TASK DIRECTIONS.
Return the data lines between the line containing "Viewport: 805px width, 735px" and the line containing "(x=44, y=161)", inclusive, reproducing them exactly.

A run of records:
———

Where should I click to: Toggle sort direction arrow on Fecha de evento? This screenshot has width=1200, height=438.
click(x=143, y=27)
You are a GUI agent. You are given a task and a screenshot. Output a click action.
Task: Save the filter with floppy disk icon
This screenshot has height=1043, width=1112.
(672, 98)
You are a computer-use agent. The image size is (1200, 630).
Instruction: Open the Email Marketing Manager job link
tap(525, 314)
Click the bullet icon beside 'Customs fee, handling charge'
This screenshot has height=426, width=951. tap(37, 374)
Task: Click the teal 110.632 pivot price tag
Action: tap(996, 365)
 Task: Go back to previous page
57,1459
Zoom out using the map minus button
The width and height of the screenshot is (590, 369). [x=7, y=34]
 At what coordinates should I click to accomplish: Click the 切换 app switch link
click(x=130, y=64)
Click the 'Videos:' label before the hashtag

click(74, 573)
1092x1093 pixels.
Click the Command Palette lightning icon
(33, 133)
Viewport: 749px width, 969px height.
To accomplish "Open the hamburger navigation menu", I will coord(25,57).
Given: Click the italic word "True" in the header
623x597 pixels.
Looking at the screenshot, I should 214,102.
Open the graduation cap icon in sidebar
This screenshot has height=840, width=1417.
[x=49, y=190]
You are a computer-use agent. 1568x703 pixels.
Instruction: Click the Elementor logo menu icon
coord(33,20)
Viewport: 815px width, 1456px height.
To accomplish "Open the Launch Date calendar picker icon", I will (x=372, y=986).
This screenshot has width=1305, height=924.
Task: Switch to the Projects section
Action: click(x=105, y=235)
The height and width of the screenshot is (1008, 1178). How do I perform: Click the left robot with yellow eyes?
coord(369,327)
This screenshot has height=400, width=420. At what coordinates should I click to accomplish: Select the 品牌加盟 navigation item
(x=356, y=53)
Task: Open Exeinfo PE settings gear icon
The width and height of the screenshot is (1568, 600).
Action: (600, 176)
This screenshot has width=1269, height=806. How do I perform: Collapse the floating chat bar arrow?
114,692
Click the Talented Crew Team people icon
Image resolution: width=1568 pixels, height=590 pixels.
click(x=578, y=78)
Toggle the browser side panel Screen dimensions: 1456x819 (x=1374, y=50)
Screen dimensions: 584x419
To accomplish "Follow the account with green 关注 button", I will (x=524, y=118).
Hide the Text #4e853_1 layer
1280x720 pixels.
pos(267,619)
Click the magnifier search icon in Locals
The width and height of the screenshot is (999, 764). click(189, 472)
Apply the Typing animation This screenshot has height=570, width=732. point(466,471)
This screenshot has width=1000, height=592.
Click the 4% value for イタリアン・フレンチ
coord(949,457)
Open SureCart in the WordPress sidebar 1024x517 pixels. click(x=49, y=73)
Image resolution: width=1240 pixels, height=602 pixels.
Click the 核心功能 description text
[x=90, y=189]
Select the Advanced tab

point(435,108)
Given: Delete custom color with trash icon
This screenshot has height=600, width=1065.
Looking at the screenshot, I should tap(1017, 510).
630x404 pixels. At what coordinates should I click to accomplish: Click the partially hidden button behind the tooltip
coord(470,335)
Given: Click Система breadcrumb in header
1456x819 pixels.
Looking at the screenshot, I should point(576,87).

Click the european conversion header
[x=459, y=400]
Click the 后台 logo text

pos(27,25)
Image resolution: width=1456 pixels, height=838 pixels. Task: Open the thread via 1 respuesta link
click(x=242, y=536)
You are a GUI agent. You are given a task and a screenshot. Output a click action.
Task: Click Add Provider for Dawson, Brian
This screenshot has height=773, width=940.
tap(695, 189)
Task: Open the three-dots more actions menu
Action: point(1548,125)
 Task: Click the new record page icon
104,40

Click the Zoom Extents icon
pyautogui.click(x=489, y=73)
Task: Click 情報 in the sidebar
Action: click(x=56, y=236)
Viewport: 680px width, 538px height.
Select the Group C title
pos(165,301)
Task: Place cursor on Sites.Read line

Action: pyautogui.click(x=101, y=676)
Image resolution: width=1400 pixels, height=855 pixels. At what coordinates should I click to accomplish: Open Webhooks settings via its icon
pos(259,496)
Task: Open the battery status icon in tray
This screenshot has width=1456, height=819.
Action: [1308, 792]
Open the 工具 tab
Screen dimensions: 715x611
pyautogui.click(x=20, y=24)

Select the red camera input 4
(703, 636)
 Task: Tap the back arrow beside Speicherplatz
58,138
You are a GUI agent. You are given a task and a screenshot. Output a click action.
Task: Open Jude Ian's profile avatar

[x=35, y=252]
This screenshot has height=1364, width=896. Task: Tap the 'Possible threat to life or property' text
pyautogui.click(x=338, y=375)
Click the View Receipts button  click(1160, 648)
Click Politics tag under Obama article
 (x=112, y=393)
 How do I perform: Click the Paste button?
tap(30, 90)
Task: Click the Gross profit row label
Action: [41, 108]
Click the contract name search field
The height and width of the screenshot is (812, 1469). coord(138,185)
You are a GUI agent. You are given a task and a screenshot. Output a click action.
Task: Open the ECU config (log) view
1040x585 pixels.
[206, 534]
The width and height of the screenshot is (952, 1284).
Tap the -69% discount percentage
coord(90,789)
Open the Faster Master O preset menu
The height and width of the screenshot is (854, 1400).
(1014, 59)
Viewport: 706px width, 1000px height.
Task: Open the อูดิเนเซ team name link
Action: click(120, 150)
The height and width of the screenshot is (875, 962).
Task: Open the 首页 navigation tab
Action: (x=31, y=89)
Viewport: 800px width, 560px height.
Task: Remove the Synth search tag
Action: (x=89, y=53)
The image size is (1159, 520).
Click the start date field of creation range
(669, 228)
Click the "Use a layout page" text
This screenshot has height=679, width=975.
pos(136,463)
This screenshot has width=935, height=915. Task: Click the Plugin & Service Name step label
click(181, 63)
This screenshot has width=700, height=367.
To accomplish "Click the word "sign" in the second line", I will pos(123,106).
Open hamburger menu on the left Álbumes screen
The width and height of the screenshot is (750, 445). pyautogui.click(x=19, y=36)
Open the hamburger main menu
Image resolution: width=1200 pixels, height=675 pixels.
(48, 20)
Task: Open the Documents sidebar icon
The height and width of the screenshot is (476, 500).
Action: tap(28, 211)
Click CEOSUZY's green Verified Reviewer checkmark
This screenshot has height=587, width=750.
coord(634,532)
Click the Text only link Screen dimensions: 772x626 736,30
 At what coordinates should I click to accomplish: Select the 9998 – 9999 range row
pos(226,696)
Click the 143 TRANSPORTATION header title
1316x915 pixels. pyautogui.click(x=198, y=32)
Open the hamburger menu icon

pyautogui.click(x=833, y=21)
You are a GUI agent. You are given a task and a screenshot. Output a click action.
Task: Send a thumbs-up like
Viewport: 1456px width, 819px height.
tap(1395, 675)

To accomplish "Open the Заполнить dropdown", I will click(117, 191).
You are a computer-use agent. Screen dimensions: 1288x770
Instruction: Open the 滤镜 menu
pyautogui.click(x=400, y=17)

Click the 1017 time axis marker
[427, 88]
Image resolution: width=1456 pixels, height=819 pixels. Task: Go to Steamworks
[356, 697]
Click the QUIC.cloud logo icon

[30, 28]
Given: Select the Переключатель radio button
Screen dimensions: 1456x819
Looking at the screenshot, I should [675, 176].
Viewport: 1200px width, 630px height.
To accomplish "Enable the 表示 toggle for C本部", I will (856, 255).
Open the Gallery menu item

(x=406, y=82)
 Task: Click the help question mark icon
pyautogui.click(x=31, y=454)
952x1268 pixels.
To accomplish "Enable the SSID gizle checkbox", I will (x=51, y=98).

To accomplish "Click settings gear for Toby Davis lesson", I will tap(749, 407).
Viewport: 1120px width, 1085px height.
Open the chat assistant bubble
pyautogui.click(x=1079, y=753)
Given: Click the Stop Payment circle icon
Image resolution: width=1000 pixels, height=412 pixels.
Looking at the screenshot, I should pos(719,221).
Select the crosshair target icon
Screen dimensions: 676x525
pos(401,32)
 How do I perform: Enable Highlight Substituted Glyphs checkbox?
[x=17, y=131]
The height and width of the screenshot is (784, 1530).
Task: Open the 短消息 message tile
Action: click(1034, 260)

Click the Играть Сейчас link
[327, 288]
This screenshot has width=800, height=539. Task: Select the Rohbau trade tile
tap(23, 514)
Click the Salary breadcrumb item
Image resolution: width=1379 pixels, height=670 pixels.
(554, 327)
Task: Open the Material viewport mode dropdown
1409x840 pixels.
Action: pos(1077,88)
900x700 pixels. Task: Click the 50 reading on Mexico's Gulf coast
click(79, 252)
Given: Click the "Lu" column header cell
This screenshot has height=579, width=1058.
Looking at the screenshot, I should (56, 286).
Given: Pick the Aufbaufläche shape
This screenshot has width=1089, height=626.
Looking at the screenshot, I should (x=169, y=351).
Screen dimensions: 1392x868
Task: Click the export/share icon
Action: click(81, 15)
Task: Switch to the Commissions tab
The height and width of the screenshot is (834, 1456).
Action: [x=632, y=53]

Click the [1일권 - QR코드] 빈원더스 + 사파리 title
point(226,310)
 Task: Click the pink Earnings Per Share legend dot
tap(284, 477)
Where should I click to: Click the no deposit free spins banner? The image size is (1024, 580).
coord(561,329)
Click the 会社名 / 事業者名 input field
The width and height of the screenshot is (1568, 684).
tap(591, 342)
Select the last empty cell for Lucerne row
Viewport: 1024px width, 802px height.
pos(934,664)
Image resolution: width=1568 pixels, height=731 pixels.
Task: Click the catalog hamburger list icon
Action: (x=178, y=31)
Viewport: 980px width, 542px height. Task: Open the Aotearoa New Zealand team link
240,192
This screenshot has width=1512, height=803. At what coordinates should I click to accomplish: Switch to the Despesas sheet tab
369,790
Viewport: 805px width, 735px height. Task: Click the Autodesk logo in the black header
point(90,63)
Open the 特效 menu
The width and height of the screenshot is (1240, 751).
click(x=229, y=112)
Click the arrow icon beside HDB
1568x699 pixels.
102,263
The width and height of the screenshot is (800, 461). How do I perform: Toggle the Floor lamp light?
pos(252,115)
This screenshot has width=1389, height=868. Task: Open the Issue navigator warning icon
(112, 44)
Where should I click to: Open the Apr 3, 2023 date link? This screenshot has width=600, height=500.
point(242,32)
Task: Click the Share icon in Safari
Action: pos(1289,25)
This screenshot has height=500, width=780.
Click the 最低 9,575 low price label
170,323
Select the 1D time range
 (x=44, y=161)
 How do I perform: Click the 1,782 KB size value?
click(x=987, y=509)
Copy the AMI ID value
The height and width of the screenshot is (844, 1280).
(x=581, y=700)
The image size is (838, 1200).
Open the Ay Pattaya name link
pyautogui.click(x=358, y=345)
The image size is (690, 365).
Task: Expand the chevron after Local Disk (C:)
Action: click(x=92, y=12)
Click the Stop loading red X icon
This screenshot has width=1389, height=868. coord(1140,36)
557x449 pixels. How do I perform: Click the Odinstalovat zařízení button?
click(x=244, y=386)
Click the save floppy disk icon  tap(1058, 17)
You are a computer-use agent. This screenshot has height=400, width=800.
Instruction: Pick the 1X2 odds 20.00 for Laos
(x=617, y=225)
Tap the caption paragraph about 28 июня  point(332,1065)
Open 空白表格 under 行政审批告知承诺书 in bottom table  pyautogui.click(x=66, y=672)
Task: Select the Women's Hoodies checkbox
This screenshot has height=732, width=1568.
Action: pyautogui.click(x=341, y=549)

———

FINAL ANSWER.
Viewport: 805px width, 735px height. Task: Click the Autodesk logo in the black header
point(90,63)
Open the 特效 menu
The width and height of the screenshot is (1240, 751).
click(x=229, y=112)
Click the arrow icon beside HDB
1568x699 pixels.
102,263
The width and height of the screenshot is (800, 461). How do I perform: Toggle the Floor lamp light?
pos(252,115)
This screenshot has width=1389, height=868. Task: Open the Issue navigator warning icon
(112, 44)
Where should I click to: Open the Apr 3, 2023 date link? This screenshot has width=600, height=500.
point(242,32)
Task: Click the Share icon in Safari
Action: pos(1289,25)
This screenshot has height=500, width=780.
Click the 最低 9,575 low price label
170,323
Select the 1D time range
 (x=44, y=161)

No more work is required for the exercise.